▸ ASSIGNMENT
Here are the records. Print them all exactly.

▸ SUPPLIED INFORMATION
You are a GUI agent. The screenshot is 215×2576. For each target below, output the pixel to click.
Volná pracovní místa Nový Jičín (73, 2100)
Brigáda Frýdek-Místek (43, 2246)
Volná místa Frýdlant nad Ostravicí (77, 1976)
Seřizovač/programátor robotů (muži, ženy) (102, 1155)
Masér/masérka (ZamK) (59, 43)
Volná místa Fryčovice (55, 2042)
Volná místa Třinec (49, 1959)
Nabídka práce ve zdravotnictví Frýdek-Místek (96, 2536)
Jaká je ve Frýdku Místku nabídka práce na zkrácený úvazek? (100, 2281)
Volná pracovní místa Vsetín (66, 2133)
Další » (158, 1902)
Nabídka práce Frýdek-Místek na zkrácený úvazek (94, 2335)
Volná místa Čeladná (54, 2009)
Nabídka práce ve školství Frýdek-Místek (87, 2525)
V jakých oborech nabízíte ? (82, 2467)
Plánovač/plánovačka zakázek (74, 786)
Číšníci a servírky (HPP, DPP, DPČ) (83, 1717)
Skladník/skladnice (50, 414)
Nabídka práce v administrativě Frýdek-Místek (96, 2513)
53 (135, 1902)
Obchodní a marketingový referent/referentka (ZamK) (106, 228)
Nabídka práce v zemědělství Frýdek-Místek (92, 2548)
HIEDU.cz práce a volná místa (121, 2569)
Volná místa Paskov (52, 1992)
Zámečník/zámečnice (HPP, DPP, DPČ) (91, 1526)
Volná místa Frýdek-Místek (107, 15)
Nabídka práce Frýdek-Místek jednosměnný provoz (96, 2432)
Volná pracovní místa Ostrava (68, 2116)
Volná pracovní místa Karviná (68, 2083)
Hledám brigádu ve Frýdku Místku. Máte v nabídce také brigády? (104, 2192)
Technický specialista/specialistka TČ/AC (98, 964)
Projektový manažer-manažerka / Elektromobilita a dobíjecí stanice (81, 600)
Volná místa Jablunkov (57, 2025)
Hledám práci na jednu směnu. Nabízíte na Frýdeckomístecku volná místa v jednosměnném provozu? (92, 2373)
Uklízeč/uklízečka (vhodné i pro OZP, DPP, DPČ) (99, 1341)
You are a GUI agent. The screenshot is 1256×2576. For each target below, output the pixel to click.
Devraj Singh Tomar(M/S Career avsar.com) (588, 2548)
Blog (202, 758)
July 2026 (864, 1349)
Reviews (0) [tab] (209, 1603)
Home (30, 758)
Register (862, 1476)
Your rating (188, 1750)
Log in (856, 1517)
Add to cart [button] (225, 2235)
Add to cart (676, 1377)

▸ YOUR RESPONSE
You are a GUI agent. The screenshot is 215×2576. For each target below, output the pixel to click.
Volná pracovní místa Nový Jičín (73, 2100)
Brigáda Frýdek-Místek (43, 2246)
Volná místa Frýdlant nad Ostravicí (77, 1976)
Seřizovač/programátor robotů (muži, ženy) (102, 1155)
Masér/masérka (ZamK) (59, 43)
Volná místa Fryčovice (55, 2042)
Volná místa Třinec (49, 1959)
Nabídka práce ve zdravotnictví Frýdek-Místek (96, 2536)
Jaká je ve Frýdku Místku nabídka práce na zkrácený úvazek? (100, 2281)
Volná pracovní místa Vsetín (66, 2133)
Další » (158, 1902)
Nabídka práce Frýdek-Místek na zkrácený úvazek (94, 2335)
Volná místa Čeladná (54, 2009)
Nabídka práce ve školství Frýdek-Místek (87, 2525)
V jakých oborech nabízíte ? (82, 2467)
Plánovač/plánovačka zakázek (74, 786)
Číšníci a servírky (HPP, DPP, DPČ) (83, 1717)
Skladník/skladnice (50, 414)
Nabídka práce v administrativě Frýdek-Místek (96, 2513)
53 (135, 1902)
Obchodní a marketingový referent/referentka (ZamK) (106, 228)
Nabídka práce v zemědělství Frýdek-Místek (92, 2548)
HIEDU.cz práce a volná místa (121, 2569)
Volná místa Paskov (52, 1992)
Zámečník/zámečnice (HPP, DPP, DPČ) (91, 1526)
Volná místa Frýdek-Místek (107, 15)
Nabídka práce Frýdek-Místek jednosměnný provoz (96, 2432)
Volná pracovní místa Ostrava (68, 2116)
Volná pracovní místa Karviná (68, 2083)
Hledám brigádu ve Frýdku Místku. Máte v nabídce také brigády? (104, 2192)
Technický specialista/specialistka TČ/AC (98, 964)
Projektový manažer-manažerka / Elektromobilita a dobíjecí stanice (81, 600)
Volná místa Jablunkov (57, 2025)
Hledám práci na jednu směnu. Nabízíte na Frýdeckomístecku volná místa v jednosměnném provozu? (92, 2373)
Uklízeč/uklízečka (vhodné i pro OZP, DPP, DPČ) (99, 1341)
You are a GUI agent. The screenshot is 1256×2576. For each target below, output the pixel to click.
Devraj Singh Tomar(M/S Career avsar.com) (588, 2548)
Blog (202, 758)
July 2026 (864, 1349)
Reviews (0) [tab] (209, 1603)
Home (30, 758)
Register (862, 1476)
Your rating (188, 1750)
Log in (856, 1517)
Add to cart [button] (225, 2235)
Add to cart (676, 1377)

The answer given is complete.